Secondary Outcome Measures
- Change from baseline in Dissociative experience scale (DES) mean score at 3 months (post intervention) and at 6 months (follow- up). [Baseline, 3 months (post intervention) and 6 months (follow- up).]
DES is a 28-item self-assessment scale that measures psychoform dissociation. Each item ranges from 0 % to 100 % and the mean score is used as an index for the severity of the dissociative symptoms. A higher mean score indicates more dissociative symptoms.
- Change from baseline in Hopkins symptom checklist (HSCL-25) mean scores at 3 months (post intervention) and at 6 months (follow- up). [Baseline, 3 months (post intervention) and 6 months (follow- up).]
HSCL-25 is a 25-item self-assessment scale with two subscales. The first subscale measures anxiety and has 10 items. Each item ranges from 1 to 4. The mean score is used as an index of anxiety. A high mean score indicates more anxiety symptoms. The second subscale measures depression and has 15 items. Each item range from 1 to 4. The mean score is used as an index of depression. Higher mean score indicate more depressive symptoms.
- Change from baseline in Positive states of mind scale (PSOM-S) total score at 3 months (post intervention) and at 6 months (follow- up). [Baseline, 3 months (post intervention) and 6 months (follow- up).]
PSOM-S is a 5-item self-assessment scale that measures quality of life. The total range are from 5-15. Higher scores indicate a higher quality of life.
- Change from baseline in Somatoform Dissociation Questionnaire (SDQ5) total score at 3 months (post intervention) and at 6 months (follow- up). [Baseline, 3 months (post intervention) and 6 months (follow- up).]
SDQ5 is a 5-item self-assessment scale that measures somatoform dissociation. The total range are from 5-15. Higher scores indicates more severe somatoform dissociative symptoms.
- Change from baseline in timeline of heart rate during exposure to script-driven trauma imagery at 3 months (post intervention) and 6 months (follow-up). [Baseline, 3 months (post intervention) and 6 months (follow- up).]
Heart rate (bpm) measured with a blood volume pulse sensor.
- Change from baseline in timeline of peripheral temperature during exposure to script-driven trauma imagery at 3 months (post intervention) and 6 months (follow-up). [Baseline, 3 months (post intervention) and 6 months (follow- up).]
Temperature measured on the fingertip of the left hand´s middle finger.
- Change from baseline in timeline of skin conductance level during exposure to script-driven trauma imagery at 3 months (post intervention) and 6 months (follow-up). [Baseline, 3 months (post intervention) and 6 months (follow- up).]

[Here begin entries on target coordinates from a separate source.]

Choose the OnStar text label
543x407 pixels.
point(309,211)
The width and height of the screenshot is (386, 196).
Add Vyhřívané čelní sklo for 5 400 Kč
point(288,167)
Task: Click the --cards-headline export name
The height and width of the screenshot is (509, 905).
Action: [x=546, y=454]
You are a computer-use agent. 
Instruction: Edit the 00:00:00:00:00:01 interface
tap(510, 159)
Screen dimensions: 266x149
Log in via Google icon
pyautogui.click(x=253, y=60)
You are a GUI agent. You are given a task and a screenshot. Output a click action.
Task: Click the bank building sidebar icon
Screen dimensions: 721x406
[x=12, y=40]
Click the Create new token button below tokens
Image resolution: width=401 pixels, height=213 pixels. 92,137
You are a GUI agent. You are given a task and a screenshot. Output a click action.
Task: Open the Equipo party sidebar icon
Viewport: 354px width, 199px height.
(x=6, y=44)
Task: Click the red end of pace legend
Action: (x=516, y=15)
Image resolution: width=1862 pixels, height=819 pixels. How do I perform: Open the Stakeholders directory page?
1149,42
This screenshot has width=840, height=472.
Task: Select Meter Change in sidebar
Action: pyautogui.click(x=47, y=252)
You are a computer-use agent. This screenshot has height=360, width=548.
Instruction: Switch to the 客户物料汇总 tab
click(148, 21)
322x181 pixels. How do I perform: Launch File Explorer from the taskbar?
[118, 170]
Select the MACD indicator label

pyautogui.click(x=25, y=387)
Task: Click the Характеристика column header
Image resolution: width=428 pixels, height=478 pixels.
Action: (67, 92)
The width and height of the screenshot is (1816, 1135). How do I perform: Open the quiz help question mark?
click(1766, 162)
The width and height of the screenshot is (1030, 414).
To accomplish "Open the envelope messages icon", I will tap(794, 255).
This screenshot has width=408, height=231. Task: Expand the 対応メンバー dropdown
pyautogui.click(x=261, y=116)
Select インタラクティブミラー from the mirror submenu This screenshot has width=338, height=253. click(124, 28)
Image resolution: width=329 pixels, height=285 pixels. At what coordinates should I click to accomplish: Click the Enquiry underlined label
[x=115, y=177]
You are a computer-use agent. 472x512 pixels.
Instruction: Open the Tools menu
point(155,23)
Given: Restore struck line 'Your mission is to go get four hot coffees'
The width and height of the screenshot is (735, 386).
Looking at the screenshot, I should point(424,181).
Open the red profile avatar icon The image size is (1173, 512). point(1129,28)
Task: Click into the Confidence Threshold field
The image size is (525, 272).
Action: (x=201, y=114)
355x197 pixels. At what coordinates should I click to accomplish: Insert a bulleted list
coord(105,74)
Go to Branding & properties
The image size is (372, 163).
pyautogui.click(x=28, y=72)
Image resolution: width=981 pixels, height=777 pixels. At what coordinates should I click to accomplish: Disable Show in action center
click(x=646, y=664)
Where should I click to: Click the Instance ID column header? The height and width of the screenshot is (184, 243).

Measured with electrodes on the proximal phalanges of the left hand´s index and ring finger.
- Change from baseline in timeline of muscle tension during exposure to script-driven trauma imagery at 3 months (post intervention) and 6 months (follow-up). [Baseline, 3 months (post intervention) and 6 months (follow- up).]
Measured as root mean square amplitude of the electromyography signal (micro volt) with electrodes placed on the left forearm (over the extensor digitorum muscle).
- Change from baseline in timeline of the root mean square of successive differences (RMSSD) in intervals between individual heart beats during exposure to script-driven trauma imagery at 3 months (post intervention) and 6 months (follow-up). [Baseline, 3 months (post intervention) and 6 months (follow- up).]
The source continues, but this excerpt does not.